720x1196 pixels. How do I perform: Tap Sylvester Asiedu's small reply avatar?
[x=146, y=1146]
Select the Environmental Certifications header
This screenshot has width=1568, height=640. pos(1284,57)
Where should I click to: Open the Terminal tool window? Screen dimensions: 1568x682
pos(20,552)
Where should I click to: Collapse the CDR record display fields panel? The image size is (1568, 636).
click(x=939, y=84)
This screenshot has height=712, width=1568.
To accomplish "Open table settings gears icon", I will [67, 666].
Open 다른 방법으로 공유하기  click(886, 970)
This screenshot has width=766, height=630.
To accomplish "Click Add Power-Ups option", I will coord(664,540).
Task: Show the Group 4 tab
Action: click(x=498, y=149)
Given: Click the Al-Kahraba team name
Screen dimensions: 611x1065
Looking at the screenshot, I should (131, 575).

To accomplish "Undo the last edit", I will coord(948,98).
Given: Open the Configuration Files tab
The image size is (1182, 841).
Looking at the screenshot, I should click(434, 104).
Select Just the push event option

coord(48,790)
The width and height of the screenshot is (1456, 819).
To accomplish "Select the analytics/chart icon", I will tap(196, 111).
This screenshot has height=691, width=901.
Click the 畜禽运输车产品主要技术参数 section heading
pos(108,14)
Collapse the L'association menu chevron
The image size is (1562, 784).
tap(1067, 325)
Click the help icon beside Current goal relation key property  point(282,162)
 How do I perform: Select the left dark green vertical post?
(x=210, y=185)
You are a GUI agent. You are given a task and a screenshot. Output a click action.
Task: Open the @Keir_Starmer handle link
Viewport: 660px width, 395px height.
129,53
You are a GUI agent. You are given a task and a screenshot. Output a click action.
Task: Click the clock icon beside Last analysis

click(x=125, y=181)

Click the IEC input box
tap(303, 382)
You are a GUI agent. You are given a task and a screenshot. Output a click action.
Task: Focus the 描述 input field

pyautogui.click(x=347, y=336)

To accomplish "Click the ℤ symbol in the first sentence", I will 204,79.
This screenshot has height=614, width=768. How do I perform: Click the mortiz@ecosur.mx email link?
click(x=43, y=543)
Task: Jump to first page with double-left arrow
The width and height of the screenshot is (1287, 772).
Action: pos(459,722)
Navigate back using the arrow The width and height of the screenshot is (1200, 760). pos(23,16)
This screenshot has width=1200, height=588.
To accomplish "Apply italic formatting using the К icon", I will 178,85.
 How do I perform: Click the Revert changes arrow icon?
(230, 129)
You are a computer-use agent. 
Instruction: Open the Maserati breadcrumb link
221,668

_ _ _ _ _

**What is needed**
Return the material in full, exactly as shown.

**Task response**
720x1196 pixels. How do I perform: Tap Sylvester Asiedu's small reply avatar?
[x=146, y=1146]
Select the Environmental Certifications header
This screenshot has width=1568, height=640. pos(1284,57)
Where should I click to: Open the Terminal tool window? Screen dimensions: 1568x682
pos(20,552)
Where should I click to: Collapse the CDR record display fields panel? The image size is (1568, 636).
click(x=939, y=84)
This screenshot has height=712, width=1568.
To accomplish "Open table settings gears icon", I will [67, 666].
Open 다른 방법으로 공유하기  click(886, 970)
This screenshot has width=766, height=630.
To accomplish "Click Add Power-Ups option", I will coord(664,540).
Task: Show the Group 4 tab
Action: click(x=498, y=149)
Given: Click the Al-Kahraba team name
Screen dimensions: 611x1065
Looking at the screenshot, I should (131, 575).

To accomplish "Undo the last edit", I will coord(948,98).
Given: Open the Configuration Files tab
The image size is (1182, 841).
Looking at the screenshot, I should click(434, 104).
Select Just the push event option

coord(48,790)
The width and height of the screenshot is (1456, 819).
To accomplish "Select the analytics/chart icon", I will tap(196, 111).
This screenshot has height=691, width=901.
Click the 畜禽运输车产品主要技术参数 section heading
pos(108,14)
Collapse the L'association menu chevron
The image size is (1562, 784).
tap(1067, 325)
Click the help icon beside Current goal relation key property  point(282,162)
 How do I perform: Select the left dark green vertical post?
(x=210, y=185)
You are a GUI agent. You are given a task and a screenshot. Output a click action.
Task: Open the @Keir_Starmer handle link
Viewport: 660px width, 395px height.
129,53
You are a GUI agent. You are given a task and a screenshot. Output a click action.
Task: Click the clock icon beside Last analysis

click(x=125, y=181)

Click the IEC input box
tap(303, 382)
You are a GUI agent. You are given a task and a screenshot. Output a click action.
Task: Focus the 描述 input field

pyautogui.click(x=347, y=336)

To accomplish "Click the ℤ symbol in the first sentence", I will 204,79.
This screenshot has height=614, width=768. How do I perform: Click the mortiz@ecosur.mx email link?
click(x=43, y=543)
Task: Jump to first page with double-left arrow
The width and height of the screenshot is (1287, 772).
Action: pos(459,722)
Navigate back using the arrow The width and height of the screenshot is (1200, 760). pos(23,16)
This screenshot has width=1200, height=588.
To accomplish "Apply italic formatting using the К icon", I will 178,85.
 How do I perform: Click the Revert changes arrow icon?
(230, 129)
You are a computer-use agent. 
Instruction: Open the Maserati breadcrumb link
221,668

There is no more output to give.